A series of articles has been created by HHS Research which shine the spotlight on studies published in 2014 with an HHS Researcher as lead author. Each piece features a study published in a journal with an Impact Factor greater than 10 and provides information about the author and about the research they lead. If their work strikes a cord with you, Tweet us at @HamHealthSc and include hashtag: HHSResearch

Dr. Andrew Mente received his MA at York University and his doctoral degree in Epidemiology from the University of Toronto. He completed his post-doctoral training in cardiovascular epidemiology at McMaster University, and is currently an Associate Professor in Clinical Epidemiology and Biostatistics at McMaster University. Dr. Mente is a member of the Population Genomics Program and is a Principal Investigator for the Epidemiology program at the Population Health Research Institute. Dr. Mente is interested in examining novel gene variants and their interaction with dietary components and patterns associated with cardiovascular disease outcomes (e.g., myocardial infarction, sudden cardiac death, heart failure, and stroke) and key intermediate phenotypes (e.g., dysglycemia, dyslipidemia, abdominal obesity, and hypertension).  He has published 45 papers and two Chapters.

Mente,

Publication:

Mente, A., O’Donnell, M., Koon, T. & Yusuf, S. (2014) Association of urinary sodium and potassium excretion with blood pressure. New England Journal of Medicine, 370, 601-611.

Background of study: Higher levels of sodium intake are reported to be associated with higher blood pressure. Whether this relationship varies according to levels of sodium or potassium intake and in different populations is unknown.

Conclusions: In this study, the association of sodium and potassium intake, as determined from measurements of excretion of these cations, with blood pressure was nonlinear and most pronounced in persons consuming high-sodium diets, persons with hypertension, and older persons.
━━━
Tasks to carry out:
1. According to the profile above, where did Dr. Andrew Mente complete his post-doctoral training?
2. Duplicate the portion of the profile above that begins at the words "Conclusions: In this" and ends after "and older persons.".
━━━
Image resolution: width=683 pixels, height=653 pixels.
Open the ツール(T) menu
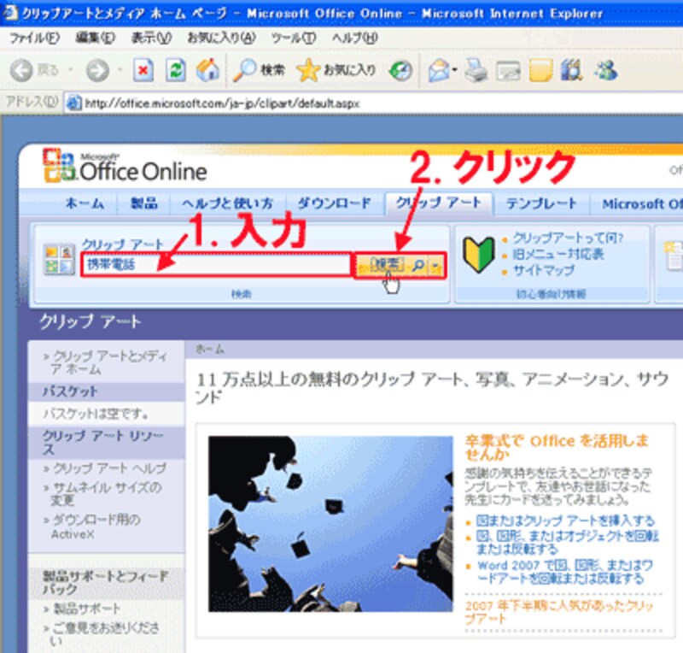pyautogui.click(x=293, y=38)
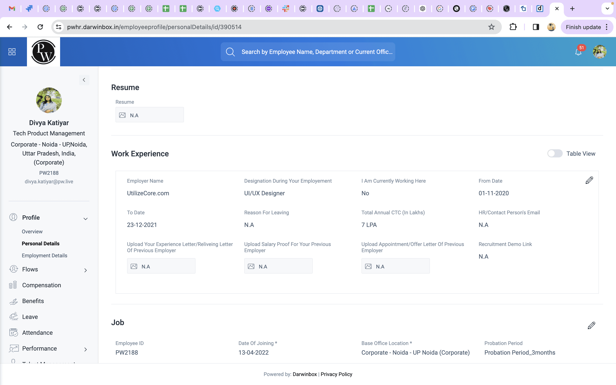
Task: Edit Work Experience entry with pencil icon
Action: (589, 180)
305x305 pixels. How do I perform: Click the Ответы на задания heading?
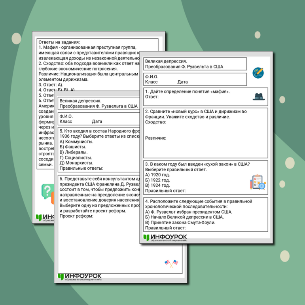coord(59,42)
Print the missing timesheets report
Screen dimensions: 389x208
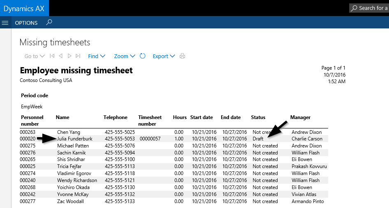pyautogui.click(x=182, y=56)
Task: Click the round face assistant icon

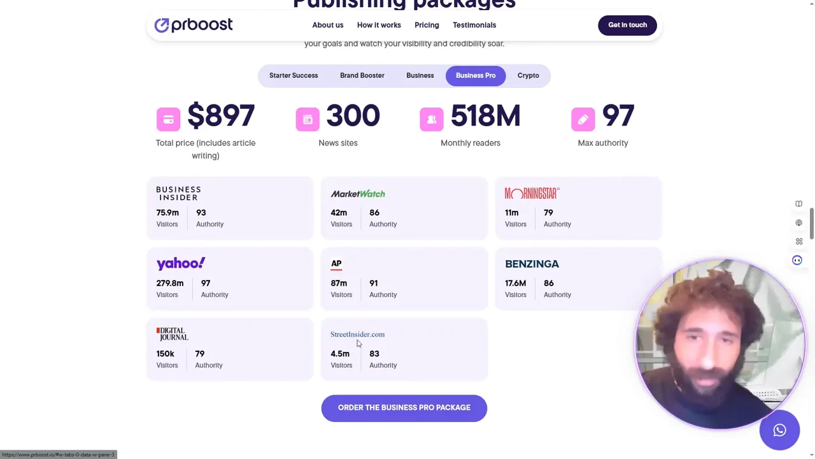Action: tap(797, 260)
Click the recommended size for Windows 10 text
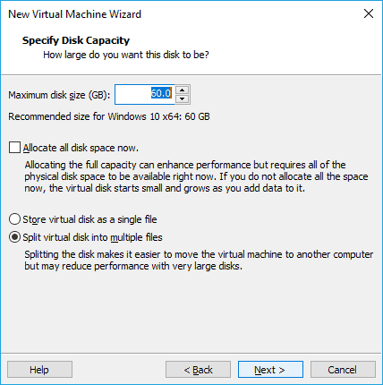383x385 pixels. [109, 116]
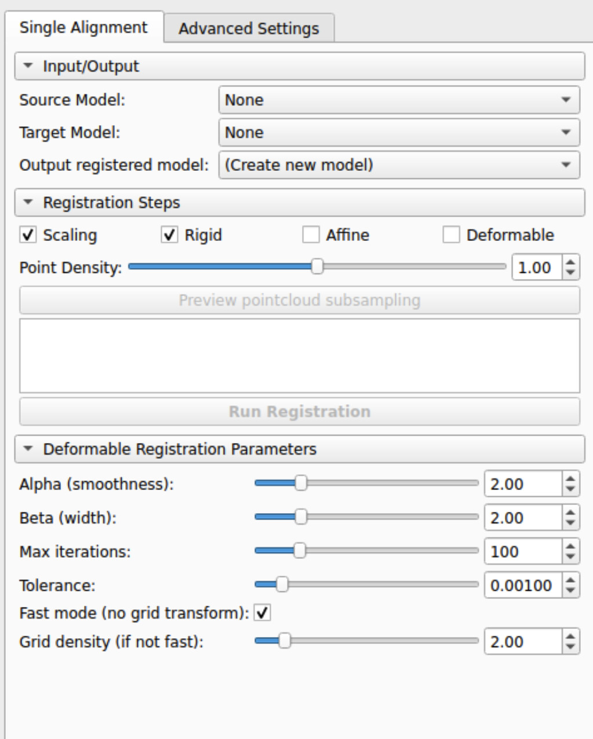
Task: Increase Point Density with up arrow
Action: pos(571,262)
━━━
Exercise results:
1. At McMaster University, in cardiovascular epidemiology.

2.
Conclusions: In this study, the association of sodium and potassium intake, as determined from measurements of excretion of these cations, with blood pressure was nonlinear and most pronounced in persons consuming high-sodium diets, persons with hypertension, and older persons.